[Items from a data source]
++++

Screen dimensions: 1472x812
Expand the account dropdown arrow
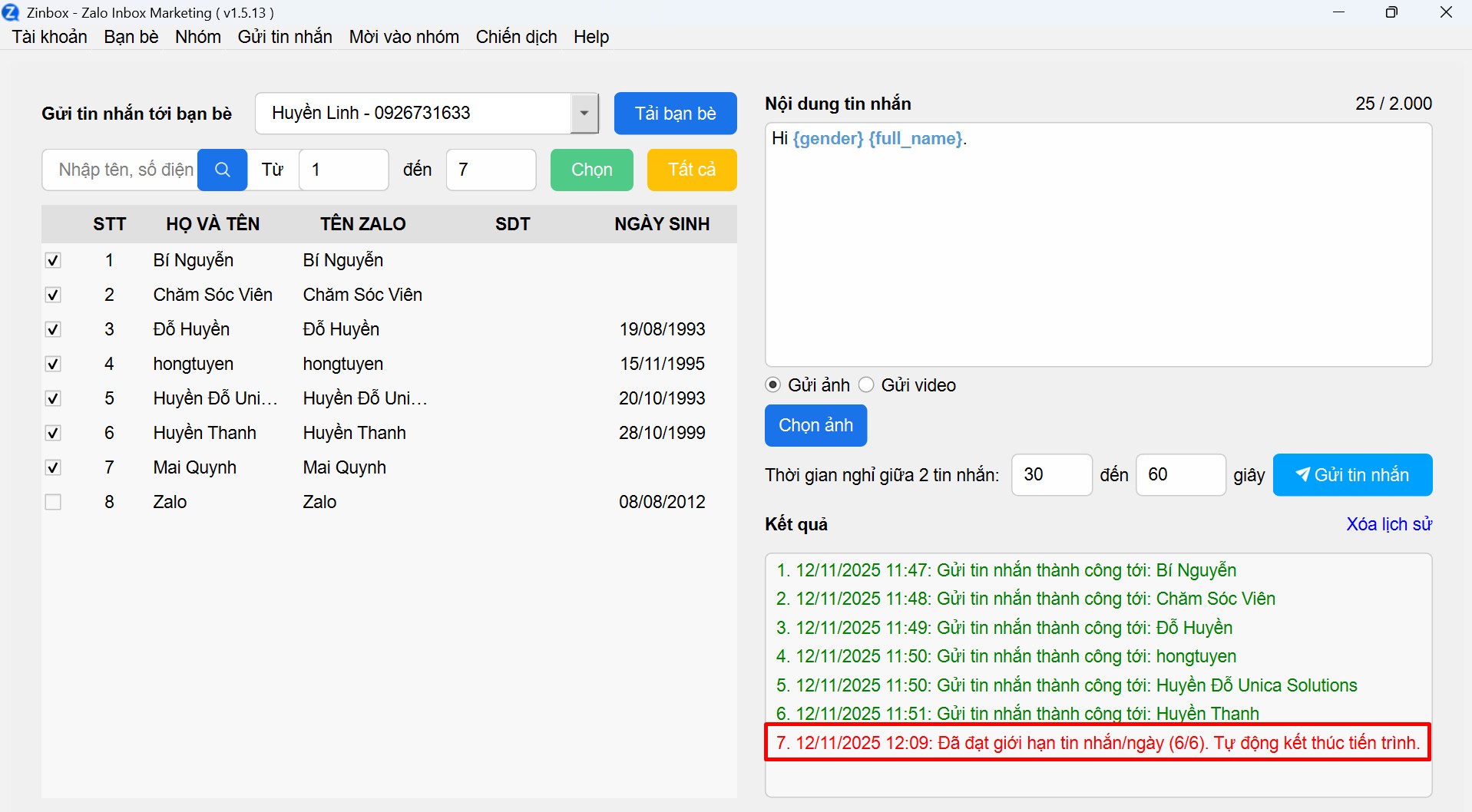(x=584, y=114)
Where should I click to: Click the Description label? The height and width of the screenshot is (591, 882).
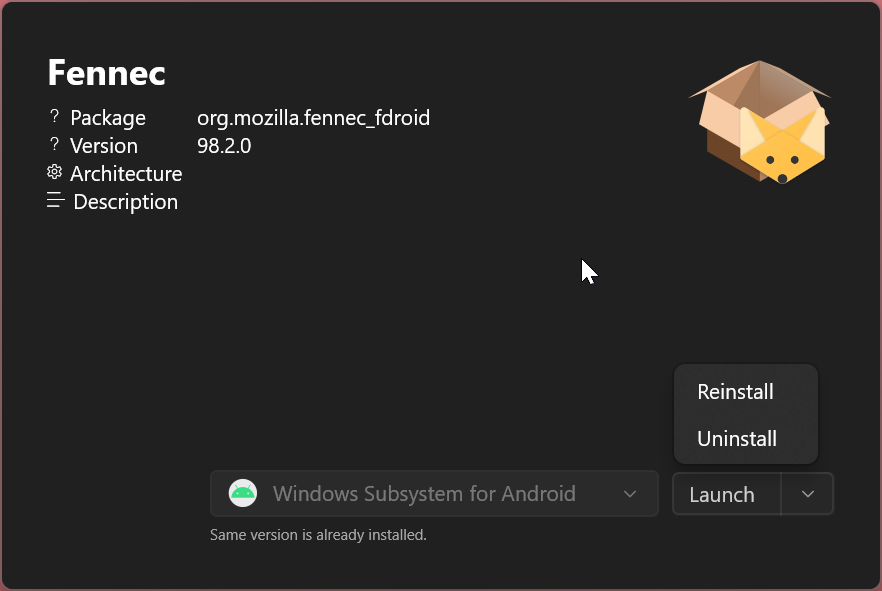tap(126, 202)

++++

» Instructions for the task: Reproduce the lines from the line with "Where should I" through the last line of the entries exactly, including both ends and excluding pictures.

» Response area:
Where should I click to: Click the Description label? The height and width of the screenshot is (591, 882).
tap(126, 202)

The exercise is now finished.